Research any topic before you write.

Find related topics. | Discover entities. | See connections. | Build a topical map.

Image retrieval

An image retrieval system is a computer system used for browsing, searching and retrieving images from a large database of digital images. Most traditional and common methods of image retrieval utilize some method of adding metadata such as captioning, keywords, title or descriptions to the images so that retrieval can be performed over the annotation…

Search methods, Evaluations & Overview

Use the mouse wheel or two fingers (on touchscreens) to zoom in and out of the map.

Research this topic

Explore the main themes, entities and connections around Image retrieval. Start with the topic map, then use the sections below for research and deeper semantic analysis.

Explore this topic

Start with a few of the strongest sections from the source topic. These are research directions, not a list of keywords you must use.

Topics to explore

Browse the full topic structure. Each item opens a new analysis centered on that subject.

Overview

Search methods

Evaluations

Advanced semantic analysis

Deeper signals for content research, entity SEO and topical coverage. The plain-language headings explain what each technical view is useful for.

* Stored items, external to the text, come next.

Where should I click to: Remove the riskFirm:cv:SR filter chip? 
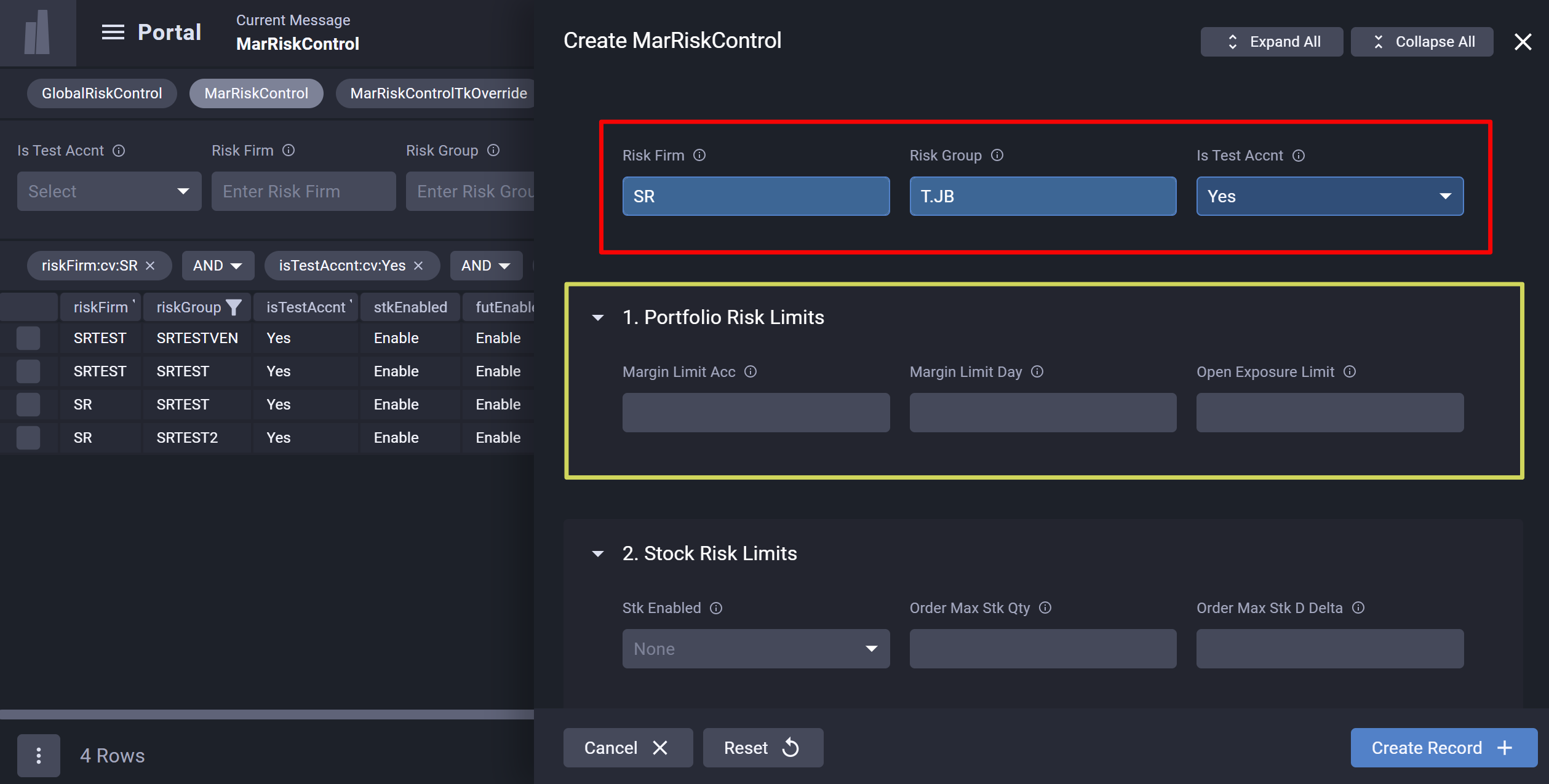150,266
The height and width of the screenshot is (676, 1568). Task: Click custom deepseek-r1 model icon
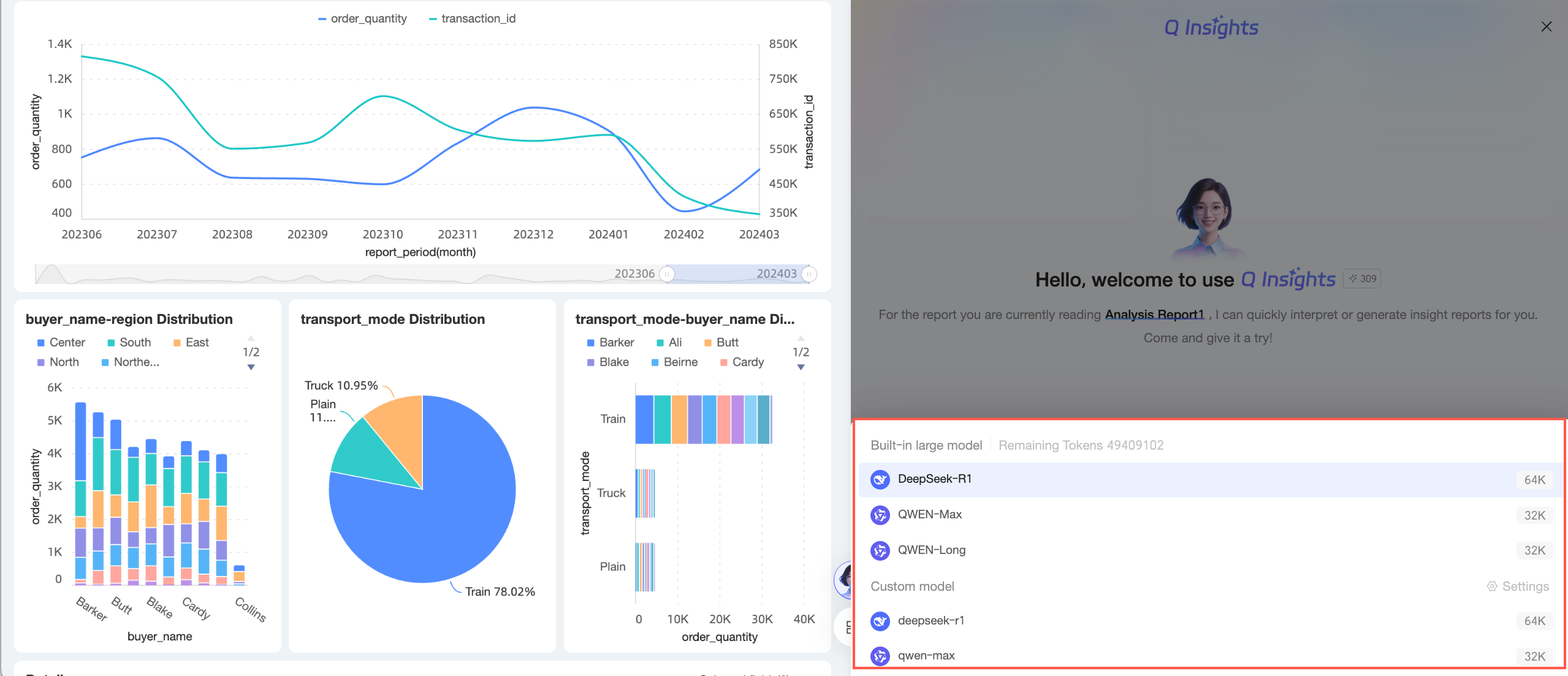[880, 621]
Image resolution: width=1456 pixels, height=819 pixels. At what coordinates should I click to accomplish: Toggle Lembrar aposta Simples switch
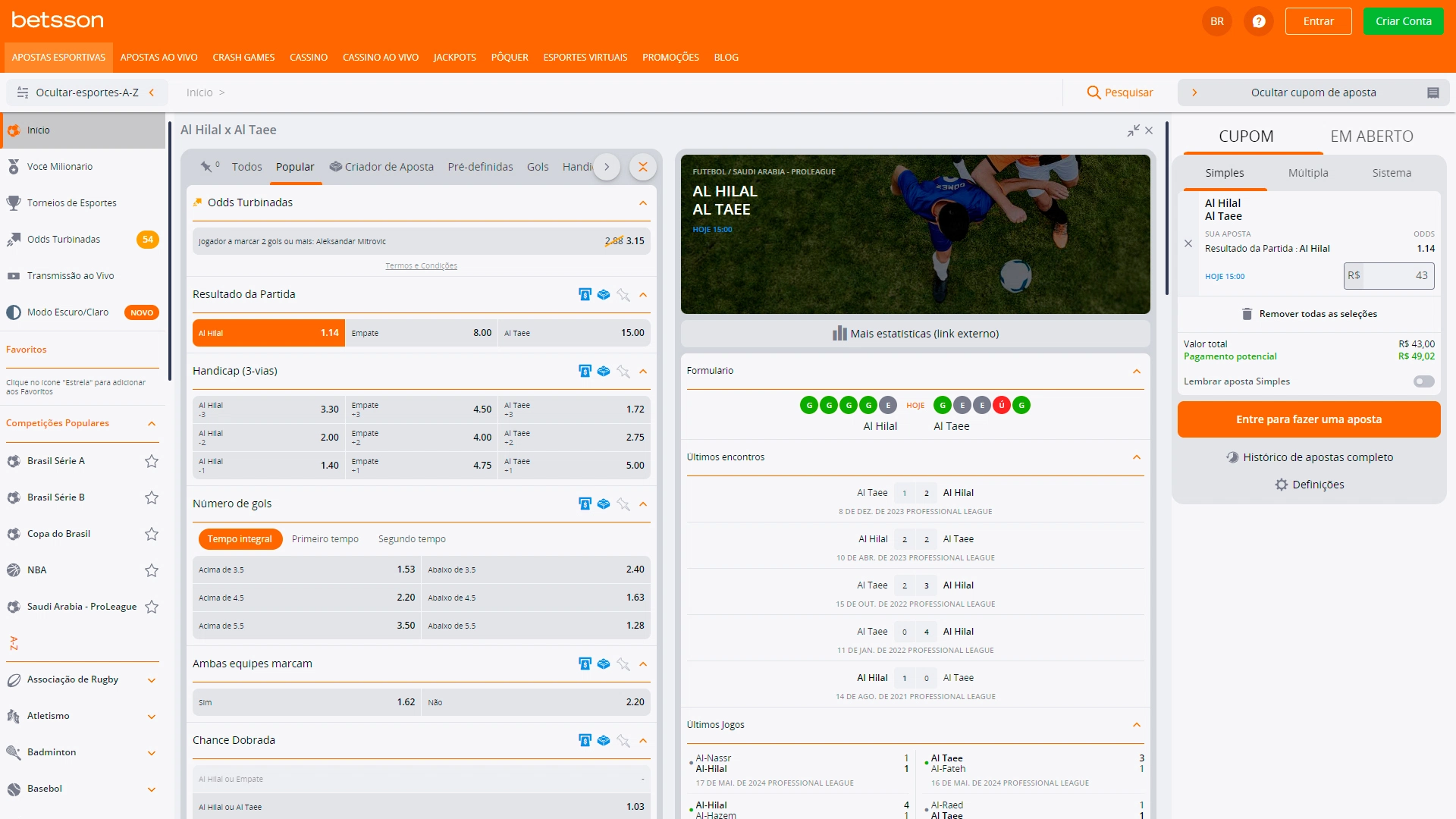click(x=1423, y=381)
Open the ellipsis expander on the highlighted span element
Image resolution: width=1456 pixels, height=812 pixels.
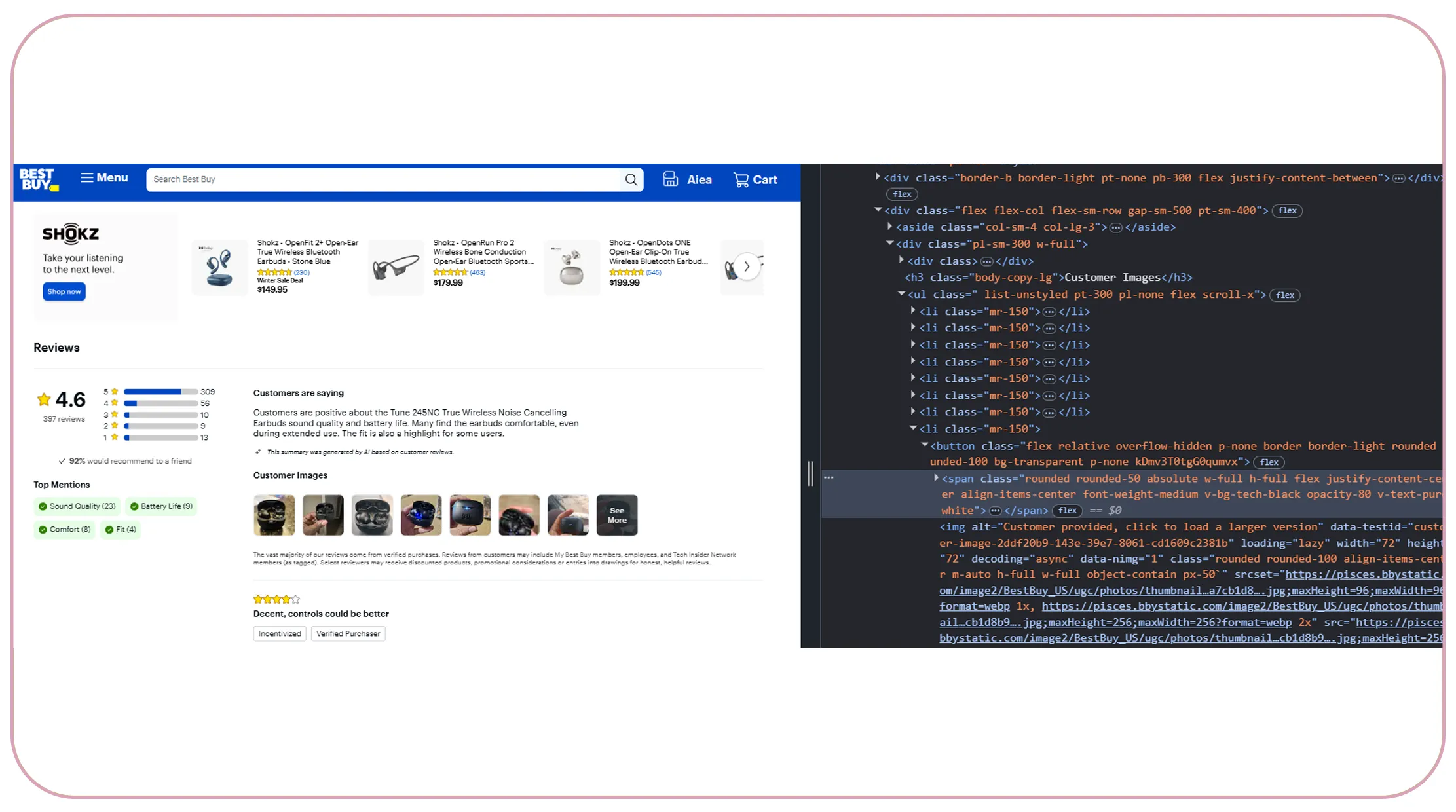coord(996,510)
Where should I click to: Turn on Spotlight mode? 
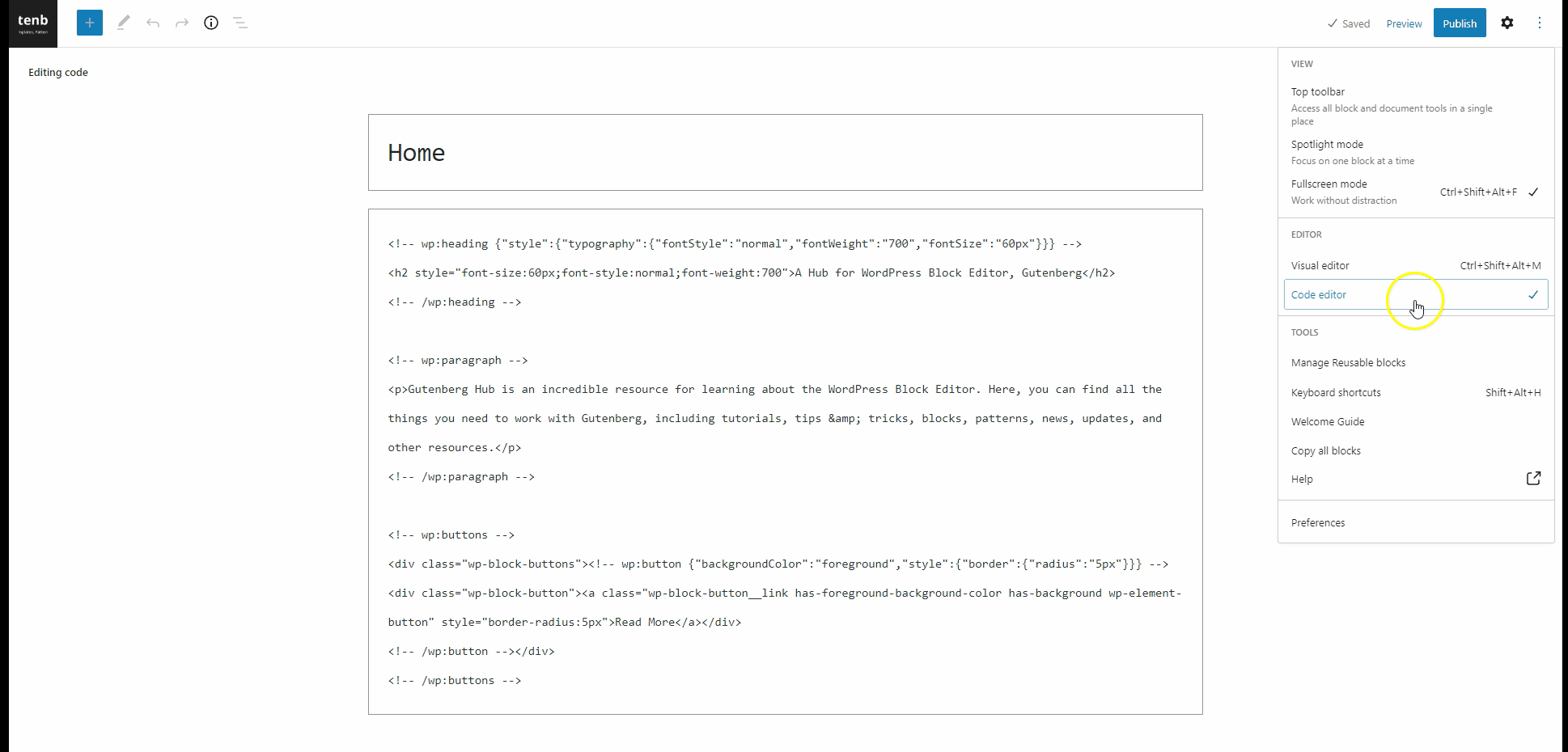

Map overview Semantic statistics

Image retrieval

Nodes18
Edges17
Triples33
Avg. degree1.89
Density0.111111
Components1

How this topic connects Entity context

See the strongest relationship patterns around the current topic before diving into the raw triples.

Image retrieval

Top relations

has method · 7
Image retrieval → CBIR, CBIR Engines, Content-based, Image, List, The, To
related to Evaluations · 7
Image retrieval → Content-based Access, Cross Language Evaluation Forum, IEEE, Image, ImageCLEF, There, Video Libraries
see also · 3
Image retrieval → Automatic, CBIR, Digital

Important terminology Word statistics

Use these terms to understand the vocabulary surrounding the topic, not as a checklist for keyword stuffing.

Important terminology

image images search retrieval system large annotation etc based cbir collection data methods database computer used metadata keywords query color

Entity relationships Subject–Predicate–Object triples

SubjectPredicateObjectConfidenceSrc
captioninginstance ofMost traditional and common methods of image retrieval utilize some method of adding metadata0.80text
keywordsinstance ofMost traditional and common methods of image retrieval utilize some method of adding metadata0.80text
title or descriptions to the images so that retrieval can be performed over the annotation wordsinstance ofMost traditional and common methods of image retrieval utilize some method of adding metadata0.80text
keywordinstance ofa user may provide query terms0.80text
image file/linkinstance ofa user may provide query terms0.80text
or click on some imageinstance ofa user may provide query terms0.80text
and the system will return imagesinstance ofa user may provide query terms0.80text
keywordsinstance ofetc.Image meta search - search of images based on associated metadata0.80text
textinstance ofetc.Image meta search - search of images based on associated metadata0.80text
etc.Content-based image retrievalinstance ofetc.Image meta search - search of images based on associated metadata0.80text
colorinstance ofList of CBIR Engines - list of engines which search for images based image visual content0.80text
textureinstance ofList of CBIR Engines - list of engines which search for images based image visual content0.80text

Related concept clusters Concept neighborhoods

These clusters group vocabulary that occurs around closely connected concepts in the source material.

    Connections between topic areas Semantic bridges

    Bridges can reveal useful research angles that are easy to miss in a flat list of related terms.

    Min side: 3
    For writers, content strategists, SEOs, marketers and creators — from quick topic research to advanced semantic analysis.